In April 2024, the Operating Partnership entered into amendments to its unsecured lines of credit, which, among other things, increased the borrowing capacity from $520 million to $620 million, with an accordion feature to increase total borrowing capacity to $1.2 billion, extended the maturity date from July 14, 2025 to April 12, 2028 (which may be extended by one additional year by exercising extension options), and reduced the applicable pricing margin from Adjusted SOFR plus 100 basis points to Adjusted SOFR plus 85 basis points based on the Company's current credit rating.

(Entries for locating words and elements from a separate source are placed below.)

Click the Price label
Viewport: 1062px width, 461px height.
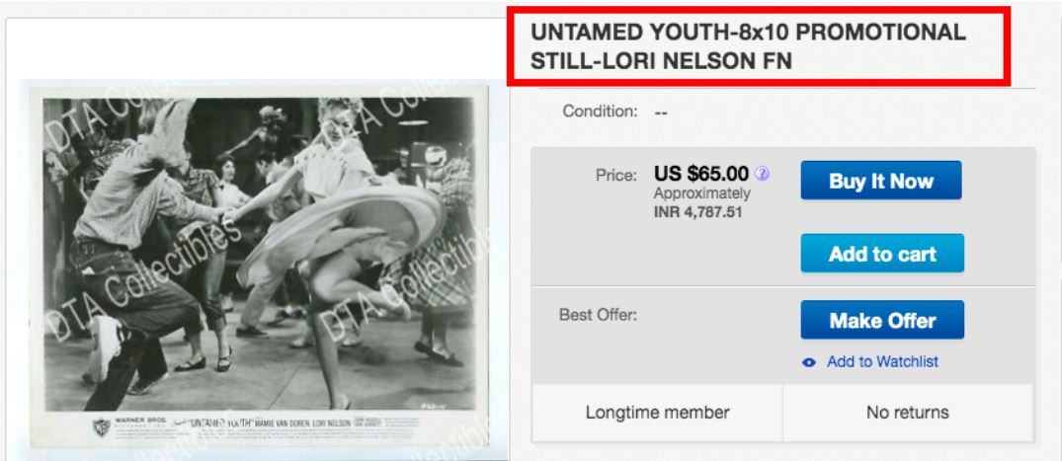pos(616,176)
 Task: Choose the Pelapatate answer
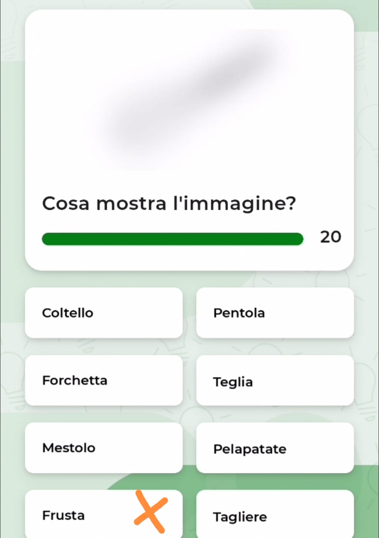(x=275, y=448)
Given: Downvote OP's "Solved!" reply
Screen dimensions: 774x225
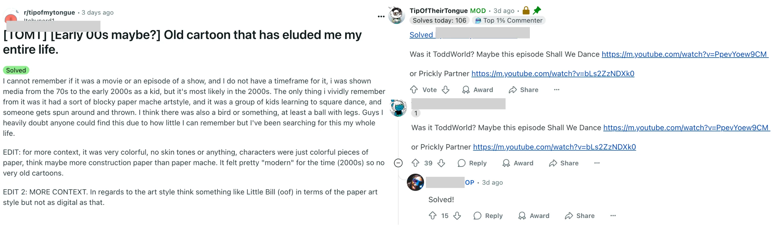Looking at the screenshot, I should [x=457, y=216].
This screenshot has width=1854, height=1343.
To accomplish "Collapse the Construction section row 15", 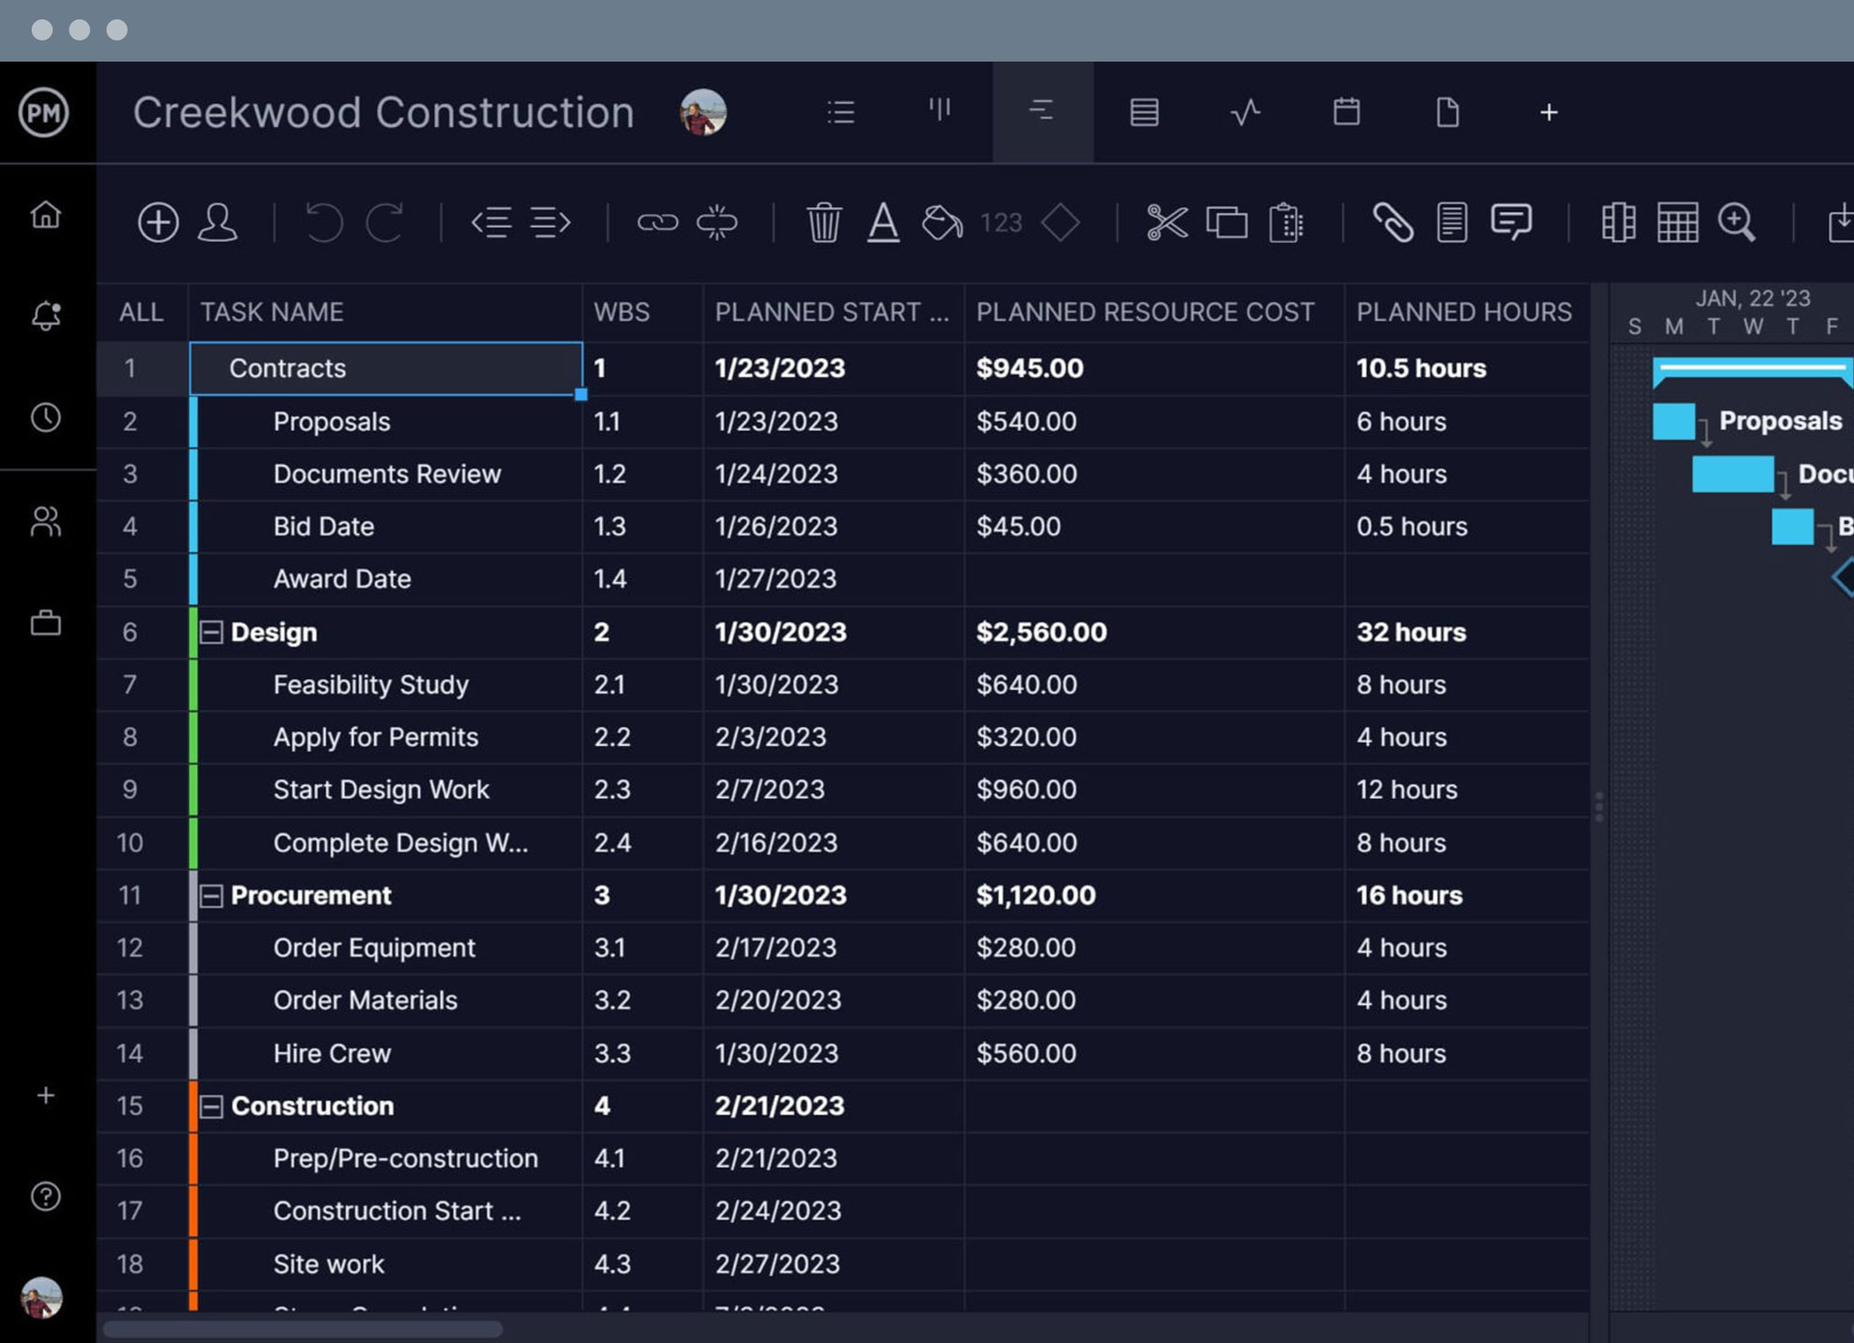I will (211, 1105).
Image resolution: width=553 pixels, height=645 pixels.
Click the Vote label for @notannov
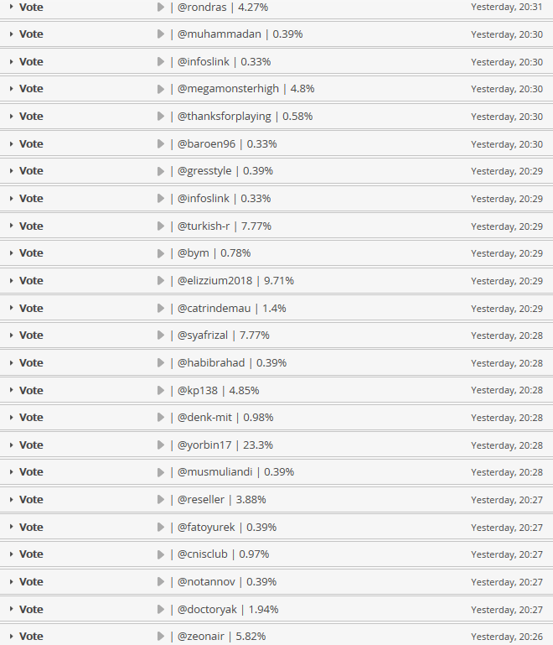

Certain of our properties, which had a net book value of approximately $241.5 million at September 30, 2024, serve as collateral for mortgages payable. As of September 30, 2024, we maintained unsecured lines of credit that provided for borrowings of up to $620.0 million. The unsecured lines of credit as of September 30, 2024 included a $20.0 million liquidity line and a $600.0 million syndicated line. The syndicated line may be increased up to $1.2 billion through an accordion feature in certain circumstances.

The unsecured lines of credit and senior unsecured notes include covenants that require the maintenance of certain ratios, including debt service coverage and leverage, and limit the payment of dividends such that dividends and distributions will not exceed FFO, as defined in the agreements, for the prior fiscal year on an annual basis or 95% of FFO on a cumulative basis. As of September 30, 2024, we believe we were in compliance with all of our debt covenants.

Debt Maturities

Maturities and principal amortization of the existing long-term debt as of September 30, 2024 for the next five years and thereafter are as follows (in thousands):
Calendar Year Amount
For the remainder of 2024 $ 1,317 
2025 1,501 
2026 407,405 
2027 625,000 
2028 — 
Thereafter 400,000 
Subtotal 1,435,223 
Net discount and debt origination costs (10,830)
Total $ 1,424,393 
We have considered our short-term (one-year or less from the date of filing these financial statements) liquidity needs and the adequacy of our estimated cash flows from operating activities and other financing sources to meet these needs. These other sources include but are not limited to: existing cash, ongoing relationships with certain financial institutions, our ability to sell debt or issue equity subject to market conditions and proceeds from the potential sale of non-core assets. We believe that we have access to the necessary financing to fund our short-term liquidity needs.